> REQUEST: Copy out the data below word for word, from its first line through the line containing "is (x=213, y=143).", with both of those lines included.

[Part of a data file]
..............................

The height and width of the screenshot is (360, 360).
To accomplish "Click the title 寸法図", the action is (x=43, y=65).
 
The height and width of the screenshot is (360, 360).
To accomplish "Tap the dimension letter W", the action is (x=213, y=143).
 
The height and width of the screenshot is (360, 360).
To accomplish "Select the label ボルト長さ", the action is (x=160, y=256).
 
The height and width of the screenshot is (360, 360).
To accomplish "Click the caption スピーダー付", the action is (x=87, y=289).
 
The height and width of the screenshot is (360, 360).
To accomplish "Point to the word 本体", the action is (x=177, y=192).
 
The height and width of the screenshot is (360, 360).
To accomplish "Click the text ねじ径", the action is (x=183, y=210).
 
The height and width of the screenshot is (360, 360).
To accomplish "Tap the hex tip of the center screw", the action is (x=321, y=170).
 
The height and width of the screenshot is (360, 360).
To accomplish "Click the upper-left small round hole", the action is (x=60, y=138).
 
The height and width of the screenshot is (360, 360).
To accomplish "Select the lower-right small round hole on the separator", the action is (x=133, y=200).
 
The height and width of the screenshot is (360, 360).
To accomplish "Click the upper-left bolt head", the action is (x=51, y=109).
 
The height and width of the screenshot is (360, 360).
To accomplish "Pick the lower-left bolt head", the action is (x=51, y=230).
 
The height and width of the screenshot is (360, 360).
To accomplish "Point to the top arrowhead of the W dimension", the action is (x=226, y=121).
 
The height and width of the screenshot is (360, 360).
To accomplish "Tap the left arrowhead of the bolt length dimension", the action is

..............................

> RESPONSE TO THIS TASK:
The height and width of the screenshot is (360, 360).
To accomplish "Click the title 寸法図", the action is (x=43, y=65).
 
The height and width of the screenshot is (360, 360).
To accomplish "Tap the dimension letter W", the action is (x=213, y=143).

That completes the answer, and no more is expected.